Last Updated on January 14, 2022
New year’s brings resolutions, new hobby purchases, and other demands on our already stretched finances after Christmas.
Whether you’ve decided to get in the best shape of your life, learn a new language, start a racket sport, or have set yourself the task of making sure you visit a foreign country in 2022, all of these resolutions take cash.
And the hard truth of the matter is that many people struggle to save money and maintain cash flow during the first quarter of the new year, so saving money after the new year’s and into January is essential to sound financial management.
There are numerous financial burdens at the beginning of any new year.
- The outlay of cash during Christmas
- The coming of tax season for many self-employed individuals or business owners
- Rental property yearly payments due
- Other financial commitments, such as car loans, insurance, and registration, all seem to coincide around the first couple of months of the year
For these reasons, managing your cash flow and finances from the beginning of the year is essential to achieving the goals you set yourself and ensuring you can breathe easy going into the new year knowing you’re prepared and well budgeted.
This is why we’ve compiled this list of the best ways anyone can save money leading into the first quarter of any new year.

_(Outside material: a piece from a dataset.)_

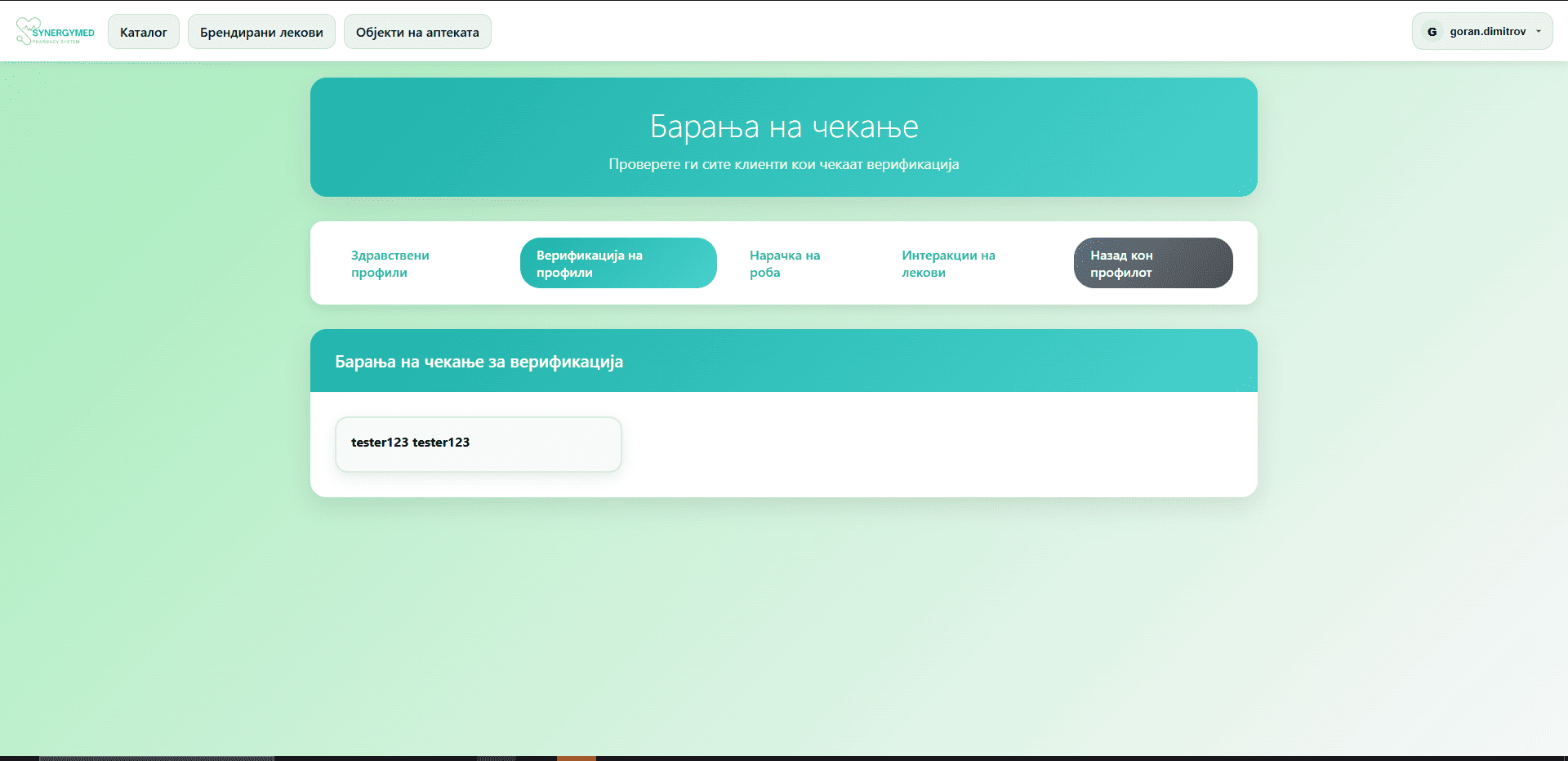Click the orange highlighted item in bottom bar
The width and height of the screenshot is (1568, 761).
577,758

Separate Your Needs from your Wants
As Mick Jagger famously said, “You can’t always get what you want, but if you try, you just might get what you need,” a sentiment Robert Colville, CEO and Founder of The Lazy Trader, encourages his clients to embrace during the new year:
“Separating your purchases into things you need vs. things you want will help you prioritize your spending during the potentially expensive holiday season. It helps to plan, make purchases based on requirements, and budget your spending, which can go a long way towards saving money”.
Knowing the difference between what you need and what you want is an overarching rule in finances.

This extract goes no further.